I could probably tell you what I did after I went home, and how I got sick and all,
and what school I’m supposed to go to next fall, after I get out of here, but I don’t feel like it. I really don’t.
That stuff doesn’t interest me too much right now.”
– Holden Caulfield, ‘The Catcher In The Rye’

§ § §

When I was just two days short of graduating from Grade 8, anticipating not just the end of public school, but Summer holidays and then high school life with my fellow geeks, dweebs and pencil necks, my teacher gave all of us one last assignment.

“Your life is about to change forever,” Mr. Andrews said.

Shit! If there’s anything worse than parents attempting the ‘birds and the bees’ dialectic, it’s one of your so-called elders telling you that ‘your life is about to change forever’ while they look wistfully out the window to the horizon, and you sit there praying for the bell that can never come soon enough.

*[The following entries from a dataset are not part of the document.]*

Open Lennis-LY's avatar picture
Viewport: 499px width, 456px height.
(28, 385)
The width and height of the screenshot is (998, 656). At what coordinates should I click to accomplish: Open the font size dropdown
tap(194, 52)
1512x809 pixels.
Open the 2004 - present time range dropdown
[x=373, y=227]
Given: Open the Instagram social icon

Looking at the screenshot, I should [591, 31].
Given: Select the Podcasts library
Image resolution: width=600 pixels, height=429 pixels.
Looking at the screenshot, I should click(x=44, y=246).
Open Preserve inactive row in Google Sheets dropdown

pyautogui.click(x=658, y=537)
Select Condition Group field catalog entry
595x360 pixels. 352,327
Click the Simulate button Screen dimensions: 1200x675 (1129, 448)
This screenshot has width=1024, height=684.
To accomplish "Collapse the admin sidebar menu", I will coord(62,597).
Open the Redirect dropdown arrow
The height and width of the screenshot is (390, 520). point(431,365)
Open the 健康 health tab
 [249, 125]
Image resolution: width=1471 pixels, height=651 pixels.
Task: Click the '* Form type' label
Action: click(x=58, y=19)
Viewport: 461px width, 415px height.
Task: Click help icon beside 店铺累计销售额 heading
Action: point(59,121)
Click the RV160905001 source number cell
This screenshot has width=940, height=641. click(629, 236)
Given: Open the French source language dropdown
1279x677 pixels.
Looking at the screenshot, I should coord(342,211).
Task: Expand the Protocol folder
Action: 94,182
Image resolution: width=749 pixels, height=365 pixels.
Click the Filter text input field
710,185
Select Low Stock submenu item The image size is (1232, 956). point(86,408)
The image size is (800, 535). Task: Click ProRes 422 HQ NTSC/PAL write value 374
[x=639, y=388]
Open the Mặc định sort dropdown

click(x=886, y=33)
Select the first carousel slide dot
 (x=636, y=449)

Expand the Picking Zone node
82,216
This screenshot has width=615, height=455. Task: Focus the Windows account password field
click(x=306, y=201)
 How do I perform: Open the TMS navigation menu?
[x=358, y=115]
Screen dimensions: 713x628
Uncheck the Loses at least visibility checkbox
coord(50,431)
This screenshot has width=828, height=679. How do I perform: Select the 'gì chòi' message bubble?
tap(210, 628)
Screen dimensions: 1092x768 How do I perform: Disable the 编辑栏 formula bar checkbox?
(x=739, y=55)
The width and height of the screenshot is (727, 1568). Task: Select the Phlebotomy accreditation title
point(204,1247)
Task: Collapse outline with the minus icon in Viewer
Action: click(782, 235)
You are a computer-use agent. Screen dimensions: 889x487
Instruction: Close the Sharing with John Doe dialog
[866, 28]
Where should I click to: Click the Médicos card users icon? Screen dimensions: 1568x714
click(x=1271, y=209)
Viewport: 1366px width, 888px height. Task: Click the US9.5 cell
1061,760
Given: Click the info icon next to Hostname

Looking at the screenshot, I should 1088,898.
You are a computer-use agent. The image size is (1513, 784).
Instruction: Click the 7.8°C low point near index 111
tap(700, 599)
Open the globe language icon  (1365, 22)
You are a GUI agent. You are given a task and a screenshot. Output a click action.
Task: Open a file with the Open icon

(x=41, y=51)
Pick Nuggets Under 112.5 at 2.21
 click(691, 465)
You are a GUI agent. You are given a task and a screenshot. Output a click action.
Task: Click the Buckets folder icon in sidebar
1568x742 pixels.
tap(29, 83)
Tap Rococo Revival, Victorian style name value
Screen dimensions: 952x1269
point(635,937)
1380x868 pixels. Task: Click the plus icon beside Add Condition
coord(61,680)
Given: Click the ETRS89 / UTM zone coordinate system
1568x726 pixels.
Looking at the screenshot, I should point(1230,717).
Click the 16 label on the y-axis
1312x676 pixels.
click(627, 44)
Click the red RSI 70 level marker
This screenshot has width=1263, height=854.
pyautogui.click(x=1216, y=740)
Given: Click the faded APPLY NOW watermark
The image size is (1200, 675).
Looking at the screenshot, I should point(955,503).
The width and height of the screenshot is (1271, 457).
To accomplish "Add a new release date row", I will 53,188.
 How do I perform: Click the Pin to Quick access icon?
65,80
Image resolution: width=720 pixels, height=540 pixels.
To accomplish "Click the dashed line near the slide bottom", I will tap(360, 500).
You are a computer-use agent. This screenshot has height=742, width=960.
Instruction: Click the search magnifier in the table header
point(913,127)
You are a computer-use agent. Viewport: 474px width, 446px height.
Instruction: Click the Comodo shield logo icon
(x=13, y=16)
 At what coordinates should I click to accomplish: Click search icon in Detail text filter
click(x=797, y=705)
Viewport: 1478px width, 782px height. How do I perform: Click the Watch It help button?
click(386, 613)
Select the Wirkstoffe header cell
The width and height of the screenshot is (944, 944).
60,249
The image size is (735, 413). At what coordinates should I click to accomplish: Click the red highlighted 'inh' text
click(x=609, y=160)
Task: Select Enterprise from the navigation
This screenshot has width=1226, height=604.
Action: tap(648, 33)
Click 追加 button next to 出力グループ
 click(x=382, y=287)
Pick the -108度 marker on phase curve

“I have one last assignment for you,” he said, barely getting the sentence out before groans of ‘You’ve got to be kidding’, and ‘Give us a break’ drowned him out.

“Quiet down,” he said. “Seriously. You’ll all thank me for this when you’re older and have kids of your own.”

Oh, where’s the fucking bell?!

Mr. Andrews continued. “You don’t have to do this if you don’t want to.”

Okay – he had our attention now.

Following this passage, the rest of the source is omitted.